Cuando la luz roja de la cámara se encendió y empezó a grabar, Alberto Fujimori, excatedrático, exconductor de televisión y en ese momento todavía presidente constitucional, comprendió que el momento había llegado. Lo que estaba a punto de hacer podría darle un lugar privilegiado en la historia, o en la cárcel. Respiró hondo y, acompañado de un pabelloncito de escritorio y teniendo como fondo el mapa del Perú de la Editorial Navarrete, empezó a leer, con firmeza y con valentía, el teleprónter.

Horas después, Fujimori convocó con carácter de urgencia a sus ministros de Estado, todos todavía ignorantes de lo que iba a ocurrir. Uno a uno, algunos de dos en dos, fueron llegando a la sede de la Comandancia del Ejército, conocida como el Pentagonito. Una vez reunidos en su totalidad, Fujimori les dijo que estaba harto del Congreso y del Poder Judicial. Enfatizó que por ambas instituciones no podía gobernar. Asimismo, dijo, a modo de escandaloso ejemplo, que en la Corte Suprema se podían comprar magistrados por veinte o cincuenta mil dólares (a la distancia temporal, se comprende la molestia de Fujimori: en el año 2000 compró congresistas por módicos 15 mil dólares).

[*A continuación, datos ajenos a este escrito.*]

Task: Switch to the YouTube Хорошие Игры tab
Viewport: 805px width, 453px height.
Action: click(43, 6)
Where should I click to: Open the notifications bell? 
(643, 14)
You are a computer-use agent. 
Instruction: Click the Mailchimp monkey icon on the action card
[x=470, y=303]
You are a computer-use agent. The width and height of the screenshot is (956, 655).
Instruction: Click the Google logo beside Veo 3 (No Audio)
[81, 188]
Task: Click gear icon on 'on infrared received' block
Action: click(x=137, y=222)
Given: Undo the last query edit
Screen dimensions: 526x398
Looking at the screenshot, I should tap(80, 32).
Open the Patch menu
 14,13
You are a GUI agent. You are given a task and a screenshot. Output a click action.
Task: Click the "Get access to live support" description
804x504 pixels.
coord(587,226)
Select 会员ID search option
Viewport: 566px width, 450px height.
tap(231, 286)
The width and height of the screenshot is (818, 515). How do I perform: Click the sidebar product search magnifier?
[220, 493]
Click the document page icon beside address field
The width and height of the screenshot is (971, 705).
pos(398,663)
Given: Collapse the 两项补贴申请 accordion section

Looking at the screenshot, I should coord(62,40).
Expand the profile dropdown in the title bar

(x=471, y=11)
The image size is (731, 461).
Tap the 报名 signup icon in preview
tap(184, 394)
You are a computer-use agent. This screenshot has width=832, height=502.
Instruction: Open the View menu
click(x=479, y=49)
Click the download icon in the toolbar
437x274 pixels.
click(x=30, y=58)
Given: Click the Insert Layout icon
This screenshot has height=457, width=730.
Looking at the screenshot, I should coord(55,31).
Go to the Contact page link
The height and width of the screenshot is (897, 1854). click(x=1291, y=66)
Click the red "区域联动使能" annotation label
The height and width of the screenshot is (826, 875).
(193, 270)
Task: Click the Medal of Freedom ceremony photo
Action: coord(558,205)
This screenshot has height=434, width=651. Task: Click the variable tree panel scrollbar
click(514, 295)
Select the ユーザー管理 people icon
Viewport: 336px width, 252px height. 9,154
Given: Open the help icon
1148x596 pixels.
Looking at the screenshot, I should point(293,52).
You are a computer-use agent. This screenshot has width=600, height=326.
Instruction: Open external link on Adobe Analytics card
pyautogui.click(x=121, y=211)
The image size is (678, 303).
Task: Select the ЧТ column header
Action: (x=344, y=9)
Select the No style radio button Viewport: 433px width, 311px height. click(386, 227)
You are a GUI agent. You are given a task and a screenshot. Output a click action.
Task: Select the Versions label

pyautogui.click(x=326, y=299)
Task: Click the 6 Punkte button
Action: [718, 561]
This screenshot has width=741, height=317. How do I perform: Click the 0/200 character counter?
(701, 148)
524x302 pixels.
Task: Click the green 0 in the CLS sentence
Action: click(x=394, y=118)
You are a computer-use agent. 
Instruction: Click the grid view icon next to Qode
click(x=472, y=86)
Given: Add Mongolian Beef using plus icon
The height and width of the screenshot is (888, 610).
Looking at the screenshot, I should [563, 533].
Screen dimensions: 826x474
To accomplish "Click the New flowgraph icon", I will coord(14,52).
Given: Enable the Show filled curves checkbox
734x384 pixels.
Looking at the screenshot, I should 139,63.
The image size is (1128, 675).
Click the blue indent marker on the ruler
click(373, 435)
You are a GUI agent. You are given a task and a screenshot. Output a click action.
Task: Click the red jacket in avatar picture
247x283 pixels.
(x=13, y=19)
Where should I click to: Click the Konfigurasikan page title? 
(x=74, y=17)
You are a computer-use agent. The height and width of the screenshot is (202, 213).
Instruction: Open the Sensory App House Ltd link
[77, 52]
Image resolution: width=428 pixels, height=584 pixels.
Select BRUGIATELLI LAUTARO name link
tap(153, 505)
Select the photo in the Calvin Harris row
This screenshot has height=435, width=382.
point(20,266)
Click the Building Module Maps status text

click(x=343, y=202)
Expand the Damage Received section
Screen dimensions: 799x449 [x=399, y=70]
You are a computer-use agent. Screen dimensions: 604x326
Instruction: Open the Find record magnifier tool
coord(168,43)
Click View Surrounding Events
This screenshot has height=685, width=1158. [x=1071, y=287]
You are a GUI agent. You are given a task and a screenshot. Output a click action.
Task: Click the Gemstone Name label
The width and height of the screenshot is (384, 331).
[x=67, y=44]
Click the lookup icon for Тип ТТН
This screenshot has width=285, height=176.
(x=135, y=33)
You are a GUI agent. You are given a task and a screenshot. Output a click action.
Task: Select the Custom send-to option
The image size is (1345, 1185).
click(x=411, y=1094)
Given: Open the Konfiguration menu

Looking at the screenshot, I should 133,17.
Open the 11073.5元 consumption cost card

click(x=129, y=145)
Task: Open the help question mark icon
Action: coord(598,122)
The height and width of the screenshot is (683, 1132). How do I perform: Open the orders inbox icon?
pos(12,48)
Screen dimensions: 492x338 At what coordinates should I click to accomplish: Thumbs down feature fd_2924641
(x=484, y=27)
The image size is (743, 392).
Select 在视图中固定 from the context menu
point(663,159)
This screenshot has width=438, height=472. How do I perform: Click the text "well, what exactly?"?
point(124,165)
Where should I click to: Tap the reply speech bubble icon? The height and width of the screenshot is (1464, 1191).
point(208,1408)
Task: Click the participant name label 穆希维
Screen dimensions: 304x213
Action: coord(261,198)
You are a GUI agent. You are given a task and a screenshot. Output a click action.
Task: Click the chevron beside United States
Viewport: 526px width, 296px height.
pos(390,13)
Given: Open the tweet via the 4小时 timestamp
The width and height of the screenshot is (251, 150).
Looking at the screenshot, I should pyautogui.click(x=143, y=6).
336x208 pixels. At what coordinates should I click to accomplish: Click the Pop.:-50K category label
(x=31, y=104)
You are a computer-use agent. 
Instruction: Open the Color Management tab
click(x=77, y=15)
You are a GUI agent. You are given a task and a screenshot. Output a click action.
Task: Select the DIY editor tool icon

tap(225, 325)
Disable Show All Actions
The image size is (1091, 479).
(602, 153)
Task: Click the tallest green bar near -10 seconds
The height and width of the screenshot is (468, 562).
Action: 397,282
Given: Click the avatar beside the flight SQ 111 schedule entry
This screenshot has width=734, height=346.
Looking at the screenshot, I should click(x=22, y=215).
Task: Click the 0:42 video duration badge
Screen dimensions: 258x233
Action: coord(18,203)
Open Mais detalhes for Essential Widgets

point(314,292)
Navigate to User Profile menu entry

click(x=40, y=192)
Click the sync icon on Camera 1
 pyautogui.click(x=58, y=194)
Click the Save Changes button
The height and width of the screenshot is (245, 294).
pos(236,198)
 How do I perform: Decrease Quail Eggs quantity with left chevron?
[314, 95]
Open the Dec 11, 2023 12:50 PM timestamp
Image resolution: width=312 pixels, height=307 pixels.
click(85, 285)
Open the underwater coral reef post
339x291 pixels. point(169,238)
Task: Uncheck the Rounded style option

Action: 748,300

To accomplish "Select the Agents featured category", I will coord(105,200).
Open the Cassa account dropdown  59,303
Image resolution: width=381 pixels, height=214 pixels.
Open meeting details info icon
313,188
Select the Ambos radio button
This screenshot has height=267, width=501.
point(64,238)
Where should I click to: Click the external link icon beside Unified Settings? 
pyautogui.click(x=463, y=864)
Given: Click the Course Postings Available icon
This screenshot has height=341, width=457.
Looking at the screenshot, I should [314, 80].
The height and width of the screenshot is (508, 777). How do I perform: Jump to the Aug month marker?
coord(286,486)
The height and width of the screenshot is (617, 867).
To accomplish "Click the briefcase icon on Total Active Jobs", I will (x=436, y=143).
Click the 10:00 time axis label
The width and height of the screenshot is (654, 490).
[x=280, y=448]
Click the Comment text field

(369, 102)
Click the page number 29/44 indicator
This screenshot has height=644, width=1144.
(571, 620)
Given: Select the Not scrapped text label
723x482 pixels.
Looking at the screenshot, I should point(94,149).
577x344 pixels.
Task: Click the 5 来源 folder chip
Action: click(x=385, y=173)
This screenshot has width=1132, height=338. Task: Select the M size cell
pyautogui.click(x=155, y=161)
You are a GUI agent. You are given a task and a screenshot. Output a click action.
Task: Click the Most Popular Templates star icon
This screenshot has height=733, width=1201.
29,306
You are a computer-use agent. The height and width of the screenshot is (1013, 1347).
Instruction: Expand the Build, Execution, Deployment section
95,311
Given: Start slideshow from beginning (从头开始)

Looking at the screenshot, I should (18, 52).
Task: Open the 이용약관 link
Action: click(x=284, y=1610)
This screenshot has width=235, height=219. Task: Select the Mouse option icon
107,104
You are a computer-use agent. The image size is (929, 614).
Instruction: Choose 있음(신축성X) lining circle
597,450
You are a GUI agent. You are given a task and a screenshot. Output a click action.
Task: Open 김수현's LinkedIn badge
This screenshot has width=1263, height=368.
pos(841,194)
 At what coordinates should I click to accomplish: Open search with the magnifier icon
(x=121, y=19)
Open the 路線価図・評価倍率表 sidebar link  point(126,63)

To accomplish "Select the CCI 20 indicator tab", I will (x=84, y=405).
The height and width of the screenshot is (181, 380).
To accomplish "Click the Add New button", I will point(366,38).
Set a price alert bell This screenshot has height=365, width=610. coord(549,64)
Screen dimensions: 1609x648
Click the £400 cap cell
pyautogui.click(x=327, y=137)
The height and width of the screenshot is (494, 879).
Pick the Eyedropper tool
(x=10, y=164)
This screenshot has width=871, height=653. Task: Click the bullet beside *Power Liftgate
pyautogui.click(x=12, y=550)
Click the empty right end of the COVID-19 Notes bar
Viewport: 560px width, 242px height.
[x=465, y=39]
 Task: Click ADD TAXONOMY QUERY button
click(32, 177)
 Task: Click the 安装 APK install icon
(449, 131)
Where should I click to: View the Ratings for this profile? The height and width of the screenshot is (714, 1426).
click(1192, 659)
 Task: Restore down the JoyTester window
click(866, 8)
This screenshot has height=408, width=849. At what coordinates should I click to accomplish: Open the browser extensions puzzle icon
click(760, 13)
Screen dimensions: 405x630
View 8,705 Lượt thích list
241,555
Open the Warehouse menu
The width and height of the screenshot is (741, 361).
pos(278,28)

Tras su perorata, plagada de frases justificantes, les mostró el video. Los ministros miraron absortos el mensaje a la nación que sería difundido esa misma noche. Hubo toda clase de opiniones. La mayoría mostró su aprobación por lo visto, aun cuando tenían ciertos reparos respecto a la escenografía. Se armó un debate intenso sobre la necesidad de volver a grabar el video, pero esta vez con un pabellón que tenga un tamaño acorde a la importancia del momento. Otros mostraron su preocupación respecto a la disonancia entre la delgada voz de Fujimori y el tono autoritario que el mensaje quería imponer. Se habló de doblajes, incluso se barajó nombres como el de Humberto Martínez Morosini. Sin embargo, Fujimori descartó de plano la idea porque la encontraba absurda y, también, porque Martínez Morosini cobraba demasiado.

Minutos después de terminada la reunión, Montesinos se acercó a la oficina que se había acondicionado para Fujimori en el Pentagonito. Lo encontró algo ansioso, como si fuera un niño en la antesala del dentista. Sin perder tiempo en el saludo, puso un documento sobre el escritorio.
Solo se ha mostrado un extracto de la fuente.